Global equity markets, including the Indian spot market, have spooked after the coronavirus outbreak was termed a pandemic and the United States suspended travel from Europe. Markets have witnessed unprecedented and relentless selling, and it seems no signs of abating as new cases of coronavirus are being identified every day, worldwide.
Given that the stock markets have plunged into the bear territory, many investors must be bewildered if this is a time to panic or is this an opportunity to invest?
Let's understand how an investor should deal with a situation like this:
Don't make hasty decisions
According to market mavens, investors should not panic in such a situation as that can lead to more wealth erosion. This is a temporary phenomenon with a severe but temporary economic impact.

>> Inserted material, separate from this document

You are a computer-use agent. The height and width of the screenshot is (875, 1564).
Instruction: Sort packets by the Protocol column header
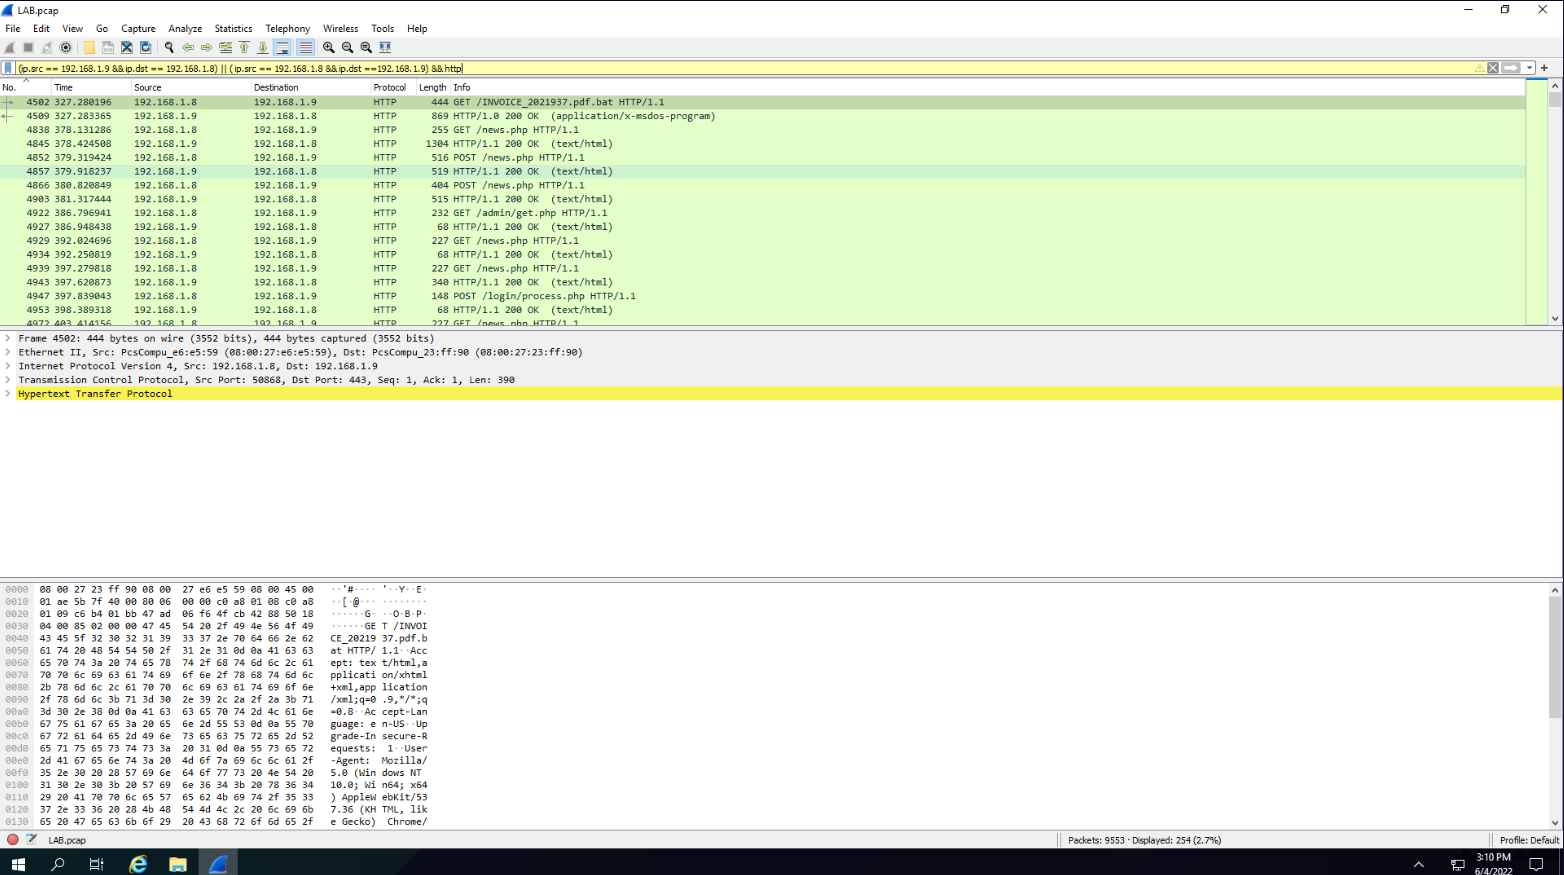pyautogui.click(x=389, y=88)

"Such events have happened before and the markets have bounced back again. If an investor has invested for a long term say 7-10 years, there is no need to panic and take hasty decisions like redeeming investments as this can hamper long term wealth creation potential," explained Harsh Jain, Co-founder, and COO, Groww - an investment platform.
Also, it’s important to consume content from credible sources to aid decision making. One should remember the initial reason behind the investment, analyze the situation from multiple angles and take a decision keeping a long term perspective.
Stay on side-lines but focus on calibrated buying
In such times, it would bode well for the investors to stay on the side-lines, and wait for clarity in the near future.
"Catching a falling knife is not a good idea in the current environment. But, a calibrated value buying approach coupled with patience will pay rich dividends to those who are able to weather the storm," said Aamar Deo Singh, Head Advisory, Angel Broking Ltd.
Avoid panic selling
In words of Archit Gupta, Founder, and CEO, ClearTax - an income tax filing platform, “During times of bloodbath at the Sensex, any panic selling should be avoided by small investors.” Retail investors suffer the most if they attempt to exit during such times. Therefore, it is best to avoid these bear phases.
“When plotted on a graph, these phases will be a mere blip in the overall scheme of things, investors should look at staying committed for 5-7 years or even 10 years,” he said.
Invest in the right stock
Markets experts, however, suggest that one should understand what is a right stock at the right time. One can focus on the stocks whose prices have tumbled due to the overall sell-off but where the company's underlying earning trajectory is robust and intact. That may help one in compounding wealth.
Continue with SIPs
If investors are committed to SIPs, continuing them will help lower overall cost and they will be able to buy more units. SIPs average out the risk of equity investment over a period of time. It allows investors to buy more units of a mutual fund when the market is low and reduce the per-unit cost of investment.
Jump in if open to risks
If somebody is a risk-taker, however, one could jump in and buy. "It may still go down but you will come out strong after the temporary hit and have stories to tell," said Bala Parthasarathy, CEO and Co-Founder, MoneyTap - an app-based personal credit line.
"If you absolutely strongly believe that the world is ending, by all means, go to cash or gold. But having survived the 2008 financial crash and 2000 dot-com crash, the people who have the most regrets are those who sold at the bottom of the panic. But if you really need some cash, perhaps you can partially take some cash out," he said.
Vasanth Kamath, Co-Founder and CEO of Smallcase Technologies, meanwhile, said that such events are great reminders of the need for a diversified portfolio, and investors should start looking to build that in order to mitigate the impact of any such events in the future.
Disclaimer: CNBCTV18.com advises users to check with certified experts before taking any investment decisions.